Although machine learning (ML) and other artificial intelligence tools are useful to analyze the massive amounts of data being generated by sequencing technologies, most ML tools are difficult for non-experts to access and use. Recently, automated machine learning (AutoML) methods have been developed that can automate the design and deployment of ML tools, but they still require a certain amount of expertise.
Now, a group of scientists at the Wyss Institute for Biologically Inspired Engineering at Harvard University and MIT has built a new AutoML platform designed for biologists with little to no ML experience. The platform, BioAutoMATED, can use sequences of nucleic acids, peptides, or glycans as input data, and its performance is comparable to other AutoML platforms while requiring minimal user input.
The platform is described in Cell Systems in the article, “BioAutoMATED: An end-to-end automated machine learning tool for explanation and design of biological sequences.”
“Our tool is for folks who don’t have the ability to build their own custom ML models, who find themselves asking questions like, ‘I have this cool data set, will ML even work for it? How do I get it into an ML model? The complexity of ML is what’s stopping me from going further with this data set, so how do I overcome that?’,” said Jackie Valeri, a graduate student in the lab of Wyss Core Faculty member Jim Collins, PhD. “We wanted to make it easy for biologists and experts in other domains to use the power of ML and AutoML to answer fundamental questions and help uncover biology that means something.”
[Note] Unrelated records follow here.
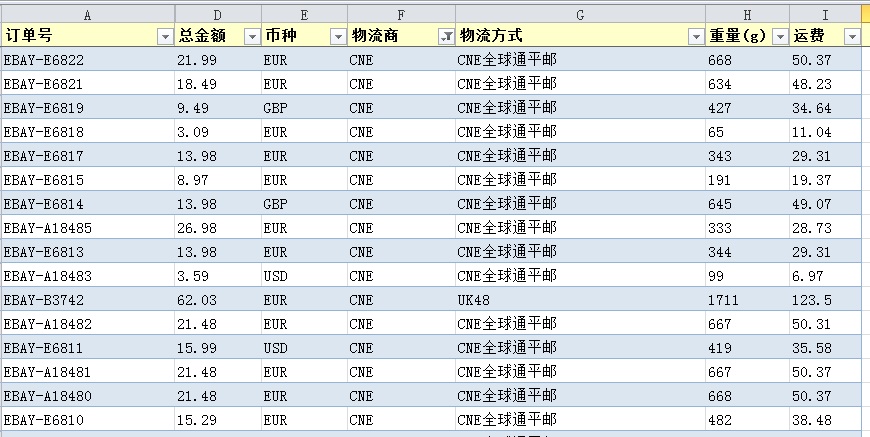Viewport: 870px width, 437px height.
Task: Open the 总金额 filter dropdown
Action: [251, 37]
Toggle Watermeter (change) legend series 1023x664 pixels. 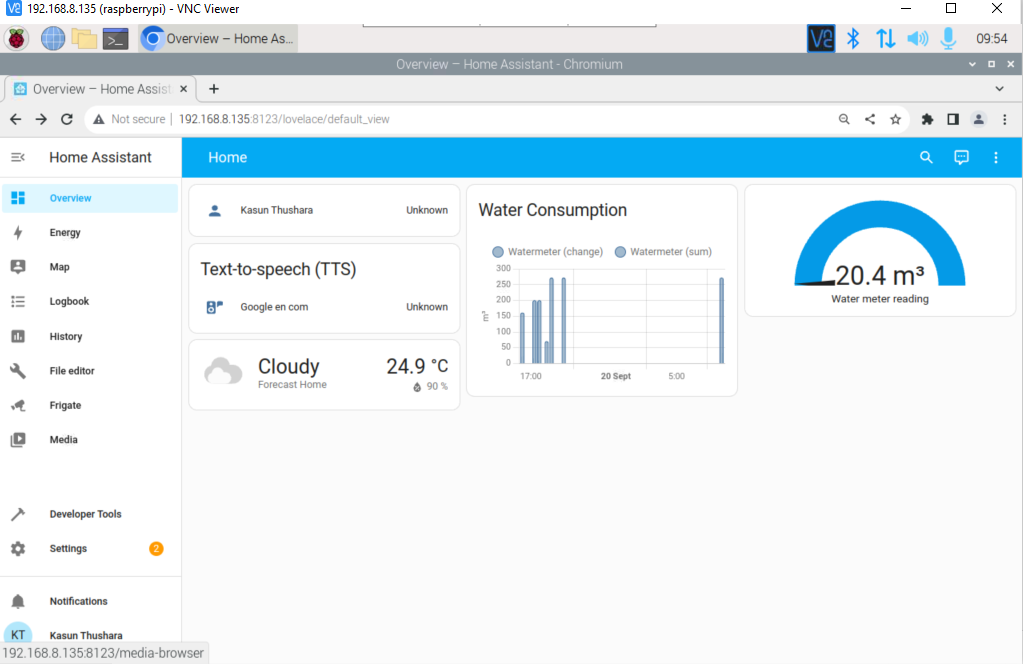pos(548,252)
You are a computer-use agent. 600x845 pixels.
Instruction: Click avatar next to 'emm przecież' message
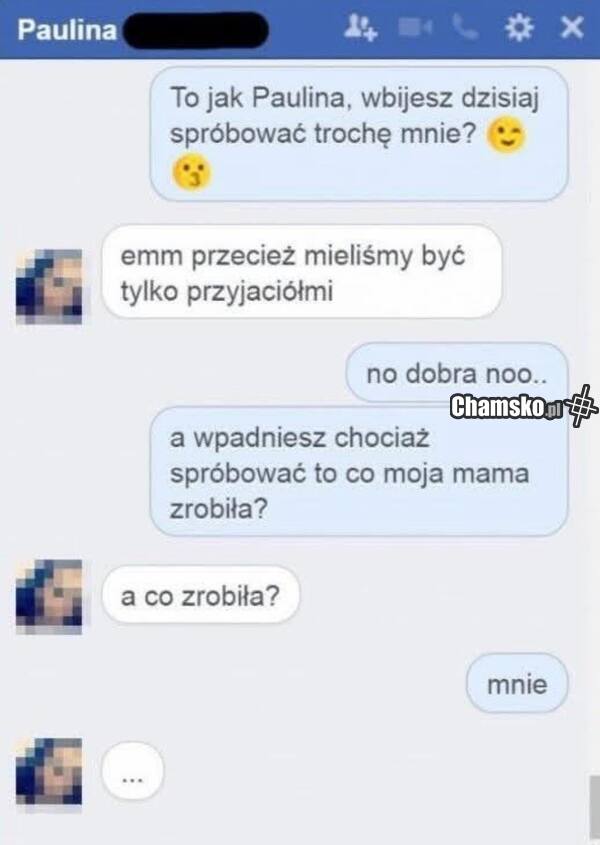tap(49, 286)
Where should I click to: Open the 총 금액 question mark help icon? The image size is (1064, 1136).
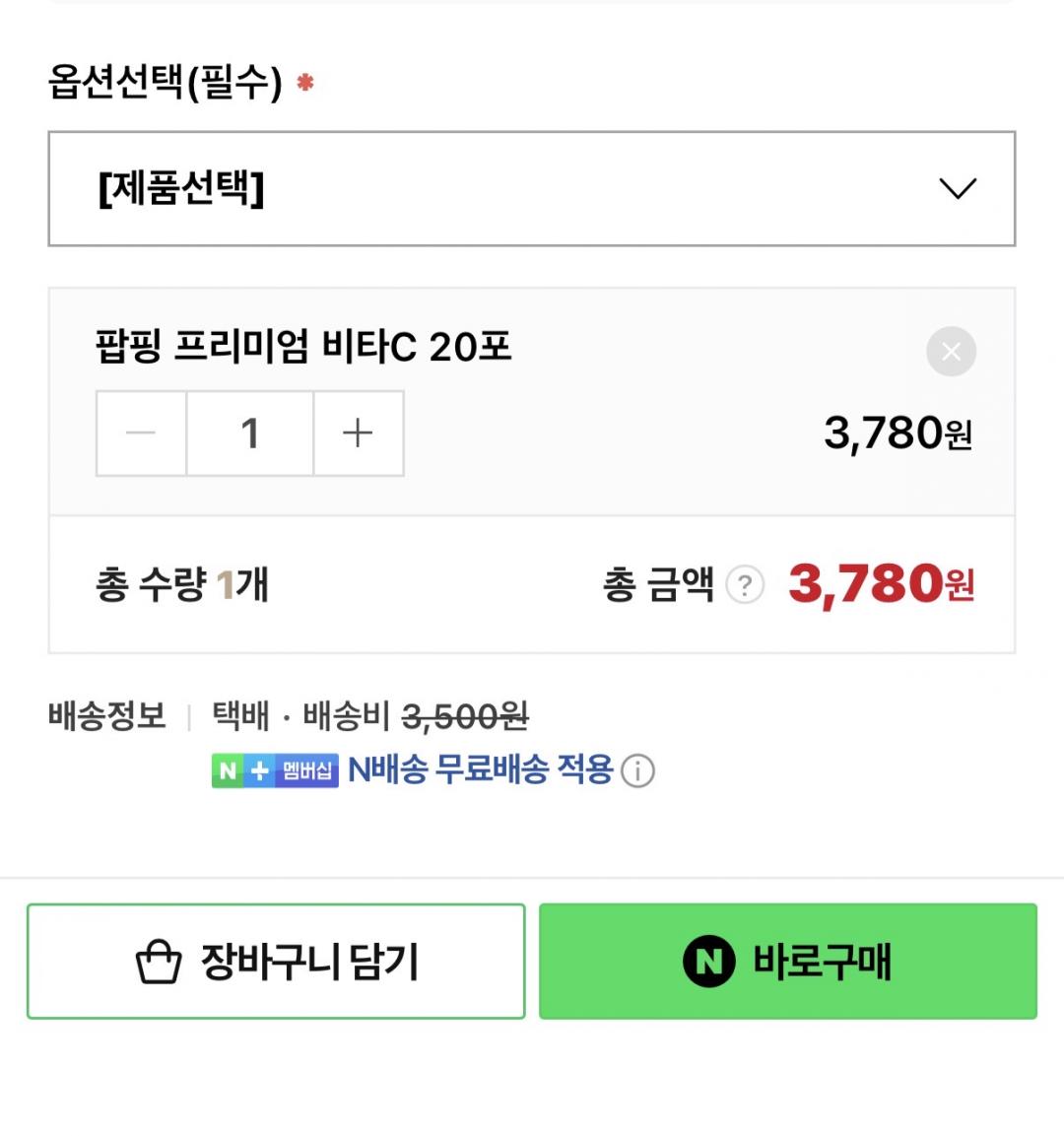[x=745, y=585]
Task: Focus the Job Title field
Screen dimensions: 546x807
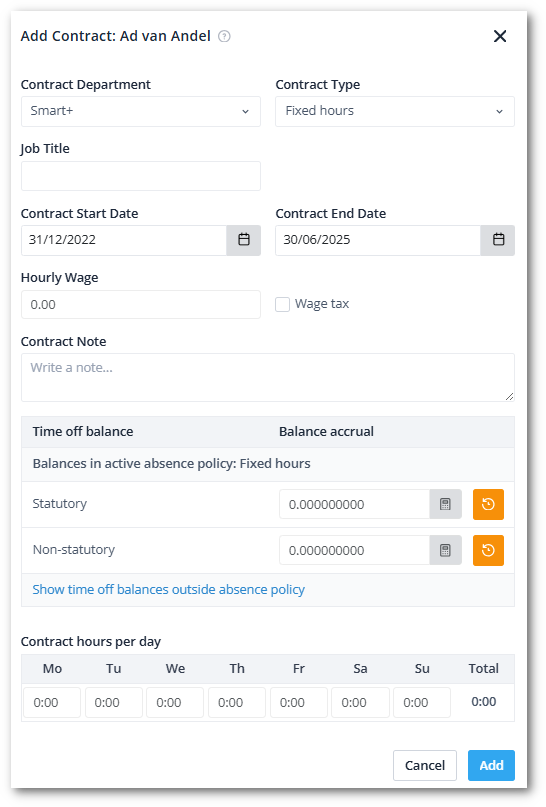Action: point(141,176)
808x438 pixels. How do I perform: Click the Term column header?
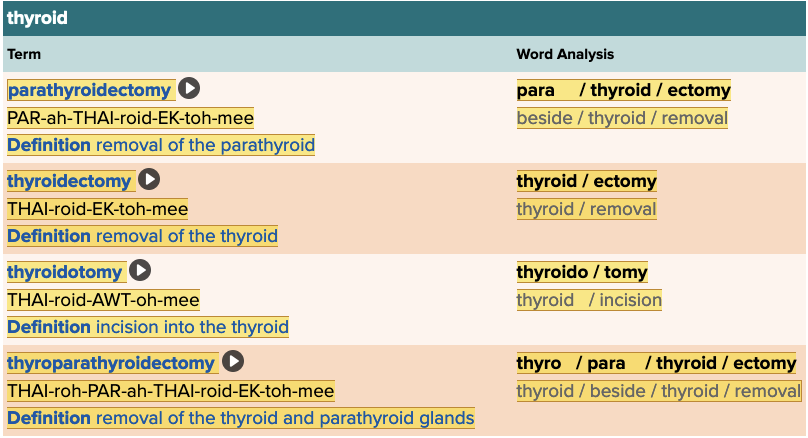coord(24,54)
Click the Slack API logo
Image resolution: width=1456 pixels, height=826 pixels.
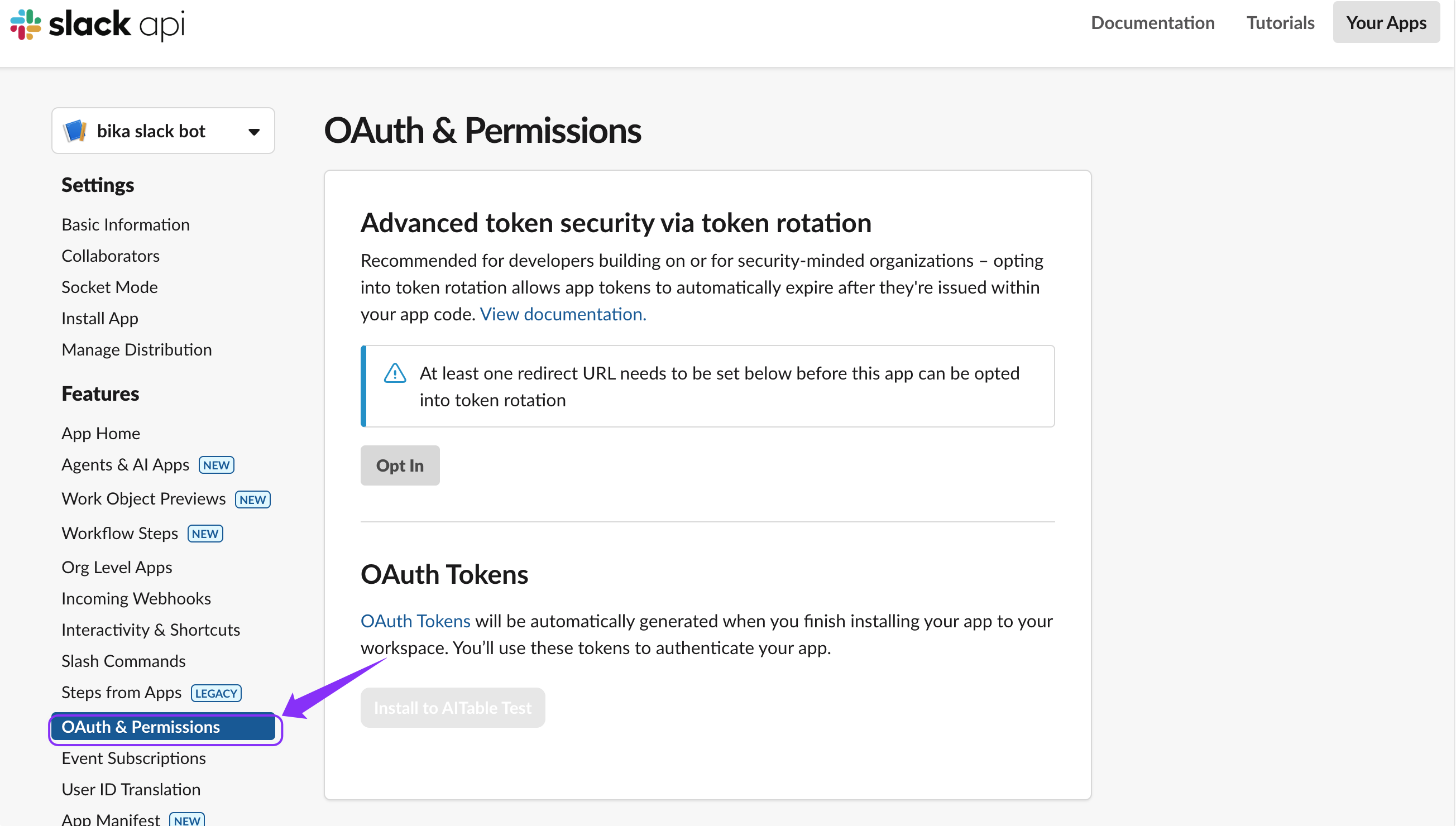tap(98, 24)
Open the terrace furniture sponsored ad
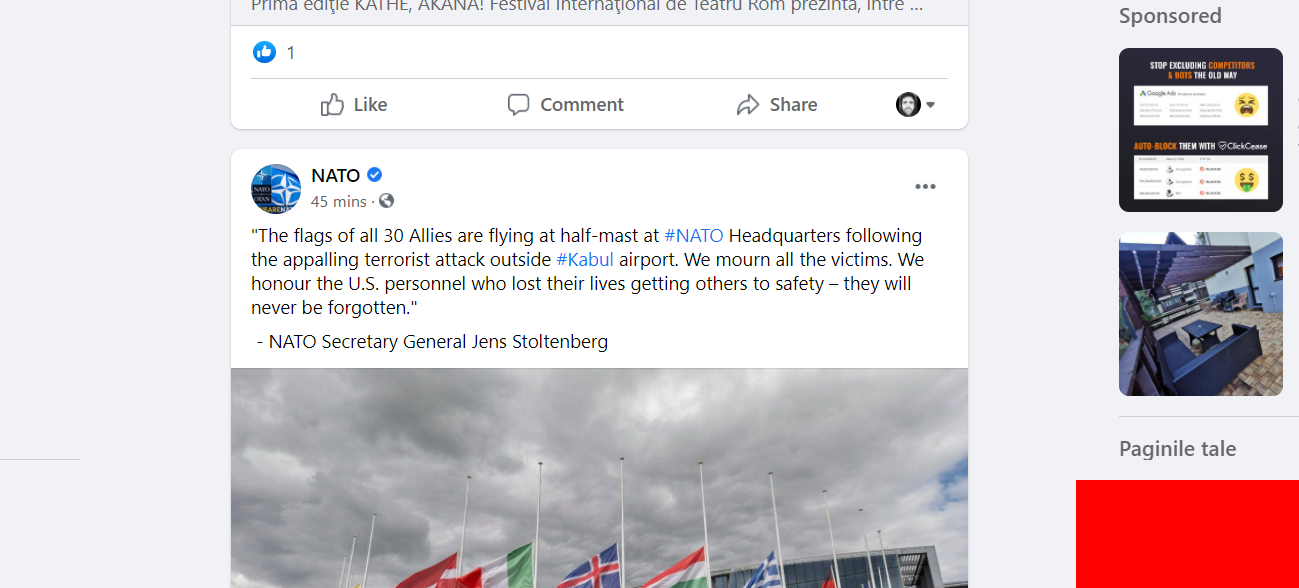The image size is (1299, 588). coord(1201,314)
To build an all-in-one AutoML for biology, the team modified three existing AutoML tools that each use a different approach for generating models: AutoKeras, which searches for optimal neural networks; DeepSwarm, which uses swarm-based algorithms to search for convolutional neural networks; and TPOT, which searches non-neural networks using a variety of methods including genetic programming and self-learning. BioAutoMATED produces standardized output results for all three tools, so that the user can easily compare them and determine which type produces the most useful insights from their data.
The team built BioAutoMATED to be able to take as inputs DNA, RNA, amino acid, and glycan sequences of any length, type, or biological function. BioAutoMATED automatically pre-processes the input data, then generates models that can predict biological functions from the sequence information alone.
To test-drive their new framework, the team first used it to explore how changing the sequence of the ribosome binding site affected the ribosome binding efficiency in E. coli. They fed their sequence data into BioAutoMATED, which identified a model generated by the DeepSwarm algorithm that could accurately predict translation efficiency. This model performed as well as models created by a professional ML expert, but was generated in just 26.5 minutes and only required ten lines of input code from the user (other models can require more than 750). They also used BioAutoMATED to identify which areas of the sequence seemed to be the most important in determining translation efficiency, and to design new sequences that could be tested experimentally.
They then moved on to trials of feeding peptide and glycan sequence data into BioAutoMATED and using the results to answer specific questions about those sequences. The system generated highly accurate information about which amino acids in a peptide sequence are most important in determining an antibody’s ability to bind to the drug ranibizumab (Lucentis), and also classified different types of glycans into immunogenic and non-immunogenic groups based on their sequences.
“Ultimately, we were able to show that BioAutoMATED helps people 1) recognize patterns in biological data, 2) ask better questions about that data, and 3) answer those questions quickly, all within a single framework—without having to become an ML expert themselves,” said Katie Collins, a graduate student at the University of Cambridge who worked on the project while an undergraduate at MIT.
Any models predicted with the help of BioAutoMATED, as with any other ML tool, need to be experimentally validated in the lab whenever possible. But the team is hopeful that it could be further integrated into the ever-growing set of AutoML tools, one day extending its function beyond biological sequences to any sequence-like object, such as fingerprints.
“Machine learning and artificial intelligence tools have been around for a while now, but it’s only with the recent development of user-friendly interfaces that they’ve exploded in popularity, as in the case of ChatGPT,” said Collins. “We hope that BioAutoMATED can enable the next generation of biologists to faster and more easily discover the underpinnings of life.”